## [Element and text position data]
--- Begin ---

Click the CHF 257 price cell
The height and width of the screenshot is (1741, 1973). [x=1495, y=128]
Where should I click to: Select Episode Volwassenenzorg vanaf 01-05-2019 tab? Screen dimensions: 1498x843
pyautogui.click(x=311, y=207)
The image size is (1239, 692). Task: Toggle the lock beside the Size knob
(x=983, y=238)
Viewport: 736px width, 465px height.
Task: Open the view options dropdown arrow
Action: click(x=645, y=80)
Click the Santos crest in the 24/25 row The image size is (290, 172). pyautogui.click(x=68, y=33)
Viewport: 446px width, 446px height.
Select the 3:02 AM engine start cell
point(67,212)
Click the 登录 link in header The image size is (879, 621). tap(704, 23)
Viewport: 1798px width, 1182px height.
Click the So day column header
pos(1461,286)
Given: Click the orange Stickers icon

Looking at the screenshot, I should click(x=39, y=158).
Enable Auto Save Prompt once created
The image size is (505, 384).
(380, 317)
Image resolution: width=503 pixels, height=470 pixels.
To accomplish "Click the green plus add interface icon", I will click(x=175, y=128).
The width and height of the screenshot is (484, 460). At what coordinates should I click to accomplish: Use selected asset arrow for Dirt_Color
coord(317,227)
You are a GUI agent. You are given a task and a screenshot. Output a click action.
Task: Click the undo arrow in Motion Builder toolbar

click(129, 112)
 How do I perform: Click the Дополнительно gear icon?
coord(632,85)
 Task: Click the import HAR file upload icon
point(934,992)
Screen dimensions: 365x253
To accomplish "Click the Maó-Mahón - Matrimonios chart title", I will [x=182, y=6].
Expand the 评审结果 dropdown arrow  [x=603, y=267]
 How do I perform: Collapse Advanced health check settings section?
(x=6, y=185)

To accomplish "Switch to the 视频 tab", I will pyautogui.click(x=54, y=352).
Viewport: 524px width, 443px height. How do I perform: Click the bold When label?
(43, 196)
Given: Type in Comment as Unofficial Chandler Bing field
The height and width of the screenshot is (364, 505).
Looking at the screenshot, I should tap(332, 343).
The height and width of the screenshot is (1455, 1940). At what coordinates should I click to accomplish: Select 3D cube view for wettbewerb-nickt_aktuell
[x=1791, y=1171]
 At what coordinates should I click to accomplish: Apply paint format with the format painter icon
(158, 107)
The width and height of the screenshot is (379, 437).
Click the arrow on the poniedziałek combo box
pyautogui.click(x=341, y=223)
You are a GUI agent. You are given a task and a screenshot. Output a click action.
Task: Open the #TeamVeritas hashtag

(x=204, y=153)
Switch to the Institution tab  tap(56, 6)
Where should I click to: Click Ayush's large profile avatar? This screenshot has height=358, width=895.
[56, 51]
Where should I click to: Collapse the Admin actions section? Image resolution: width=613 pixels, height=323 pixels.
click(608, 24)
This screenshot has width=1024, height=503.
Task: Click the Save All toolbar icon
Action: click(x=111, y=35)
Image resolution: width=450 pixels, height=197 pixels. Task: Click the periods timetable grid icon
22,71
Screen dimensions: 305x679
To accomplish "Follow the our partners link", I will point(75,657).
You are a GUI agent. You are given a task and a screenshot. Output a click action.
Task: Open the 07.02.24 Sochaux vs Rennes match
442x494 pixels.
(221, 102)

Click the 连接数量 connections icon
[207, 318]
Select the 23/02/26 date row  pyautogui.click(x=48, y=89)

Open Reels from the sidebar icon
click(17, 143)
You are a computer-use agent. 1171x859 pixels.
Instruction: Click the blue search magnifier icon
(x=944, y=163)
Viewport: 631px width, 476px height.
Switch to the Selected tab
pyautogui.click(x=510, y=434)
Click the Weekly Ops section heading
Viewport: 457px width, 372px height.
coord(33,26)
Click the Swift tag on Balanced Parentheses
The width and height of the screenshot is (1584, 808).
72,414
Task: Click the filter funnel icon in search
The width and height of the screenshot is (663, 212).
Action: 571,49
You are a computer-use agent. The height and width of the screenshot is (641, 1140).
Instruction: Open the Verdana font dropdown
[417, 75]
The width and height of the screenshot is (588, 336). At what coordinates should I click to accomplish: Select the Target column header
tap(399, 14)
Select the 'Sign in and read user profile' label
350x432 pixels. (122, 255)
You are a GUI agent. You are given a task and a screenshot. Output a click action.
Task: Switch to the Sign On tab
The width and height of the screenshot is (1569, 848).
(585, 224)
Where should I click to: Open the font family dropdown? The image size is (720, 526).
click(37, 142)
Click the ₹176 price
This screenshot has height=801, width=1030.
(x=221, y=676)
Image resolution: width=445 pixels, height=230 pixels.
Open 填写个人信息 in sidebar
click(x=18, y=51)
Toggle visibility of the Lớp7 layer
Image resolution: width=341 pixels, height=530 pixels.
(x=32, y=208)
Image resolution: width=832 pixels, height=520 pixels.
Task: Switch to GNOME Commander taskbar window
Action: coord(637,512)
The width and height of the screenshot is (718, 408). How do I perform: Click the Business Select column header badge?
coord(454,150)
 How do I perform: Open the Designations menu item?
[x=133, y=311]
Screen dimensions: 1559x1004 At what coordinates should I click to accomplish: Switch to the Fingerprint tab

--- End ---

## [OBJECTIVE]
Write out the full listing again, changing each "Screen dimensions" to "Display size" and keeping everything else the same.

## [OUTPUT FOR THIS TASK]
Click the CHF 257 price cell
The height and width of the screenshot is (1741, 1973). [x=1495, y=128]
Where should I click to: Select Episode Volwassenenzorg vanaf 01-05-2019 tab? Display size: 1498x843
pyautogui.click(x=311, y=207)
The image size is (1239, 692). Task: Toggle the lock beside the Size knob
(x=983, y=238)
Viewport: 736px width, 465px height.
Task: Open the view options dropdown arrow
Action: click(x=645, y=80)
Click the Santos crest in the 24/25 row The image size is (290, 172). pyautogui.click(x=68, y=33)
Viewport: 446px width, 446px height.
Select the 3:02 AM engine start cell
point(67,212)
Click the 登录 link in header The image size is (879, 621). tap(704, 23)
Viewport: 1798px width, 1182px height.
Click the So day column header
pos(1461,286)
Given: Click the orange Stickers icon

Looking at the screenshot, I should click(x=39, y=158).
Enable Auto Save Prompt once created
The image size is (505, 384).
(380, 317)
Image resolution: width=503 pixels, height=470 pixels.
To accomplish "Click the green plus add interface icon", I will click(x=175, y=128).
The width and height of the screenshot is (484, 460). At what coordinates should I click to accomplish: Use selected asset arrow for Dirt_Color
coord(317,227)
You are a GUI agent. You are given a task and a screenshot. Output a click action.
Task: Click the undo arrow in Motion Builder toolbar

click(129, 112)
 How do I perform: Click the Дополнительно gear icon?
coord(632,85)
 Task: Click the import HAR file upload icon
point(934,992)
Display size: 365x253
To accomplish "Click the Maó-Mahón - Matrimonios chart title", I will [x=182, y=6].
Expand the 评审结果 dropdown arrow  [x=603, y=267]
 How do I perform: Collapse Advanced health check settings section?
(x=6, y=185)

To accomplish "Switch to the 视频 tab", I will pyautogui.click(x=54, y=352).
Viewport: 524px width, 443px height. How do I perform: Click the bold When label?
(43, 196)
Given: Type in Comment as Unofficial Chandler Bing field
The height and width of the screenshot is (364, 505).
Looking at the screenshot, I should tap(332, 343).
The height and width of the screenshot is (1455, 1940). At what coordinates should I click to accomplish: Select 3D cube view for wettbewerb-nickt_aktuell
[x=1791, y=1171]
 At what coordinates should I click to accomplish: Apply paint format with the format painter icon
(158, 107)
The width and height of the screenshot is (379, 437).
Click the arrow on the poniedziałek combo box
pyautogui.click(x=341, y=223)
You are a GUI agent. You are given a task and a screenshot. Output a click action.
Task: Open the #TeamVeritas hashtag

(x=204, y=153)
Switch to the Institution tab  tap(56, 6)
Where should I click to: Click Ayush's large profile avatar? This screenshot has height=358, width=895.
[56, 51]
Where should I click to: Collapse the Admin actions section? Image resolution: width=613 pixels, height=323 pixels.
click(608, 24)
This screenshot has width=1024, height=503.
Task: Click the Save All toolbar icon
Action: click(x=111, y=35)
Image resolution: width=450 pixels, height=197 pixels. Task: Click the periods timetable grid icon
22,71
Display size: 305x679
To accomplish "Follow the our partners link", I will point(75,657).
You are a GUI agent. You are given a task and a screenshot. Output a click action.
Task: Open the 07.02.24 Sochaux vs Rennes match
442x494 pixels.
(221, 102)

Click the 连接数量 connections icon
[207, 318]
Select the 23/02/26 date row  pyautogui.click(x=48, y=89)

Open Reels from the sidebar icon
click(17, 143)
You are a computer-use agent. 1171x859 pixels.
Instruction: Click the blue search magnifier icon
(x=944, y=163)
Viewport: 631px width, 476px height.
Switch to the Selected tab
pyautogui.click(x=510, y=434)
Click the Weekly Ops section heading
Viewport: 457px width, 372px height.
coord(33,26)
Click the Swift tag on Balanced Parentheses
The width and height of the screenshot is (1584, 808).
72,414
Task: Click the filter funnel icon in search
The width and height of the screenshot is (663, 212).
Action: 571,49
You are a computer-use agent. The height and width of the screenshot is (641, 1140).
Instruction: Open the Verdana font dropdown
[417, 75]
The width and height of the screenshot is (588, 336). At what coordinates should I click to accomplish: Select the Target column header
tap(399, 14)
Select the 'Sign in and read user profile' label
350x432 pixels. (122, 255)
You are a GUI agent. You are given a task and a screenshot. Output a click action.
Task: Switch to the Sign On tab
The width and height of the screenshot is (1569, 848).
(585, 224)
Where should I click to: Open the font family dropdown? The image size is (720, 526).
click(37, 142)
Click the ₹176 price
This screenshot has height=801, width=1030.
(x=221, y=676)
Image resolution: width=445 pixels, height=230 pixels.
Open 填写个人信息 in sidebar
click(x=18, y=51)
Toggle visibility of the Lớp7 layer
Image resolution: width=341 pixels, height=530 pixels.
(x=32, y=208)
Image resolution: width=832 pixels, height=520 pixels.
Task: Switch to GNOME Commander taskbar window
Action: coord(637,512)
The width and height of the screenshot is (718, 408). How do I perform: Click the Business Select column header badge?
coord(454,150)
 How do I perform: Open the Designations menu item?
[x=133, y=311]
Display size: 1559x1004 At what coordinates should I click to accomplish: Switch to the Fingerprint tab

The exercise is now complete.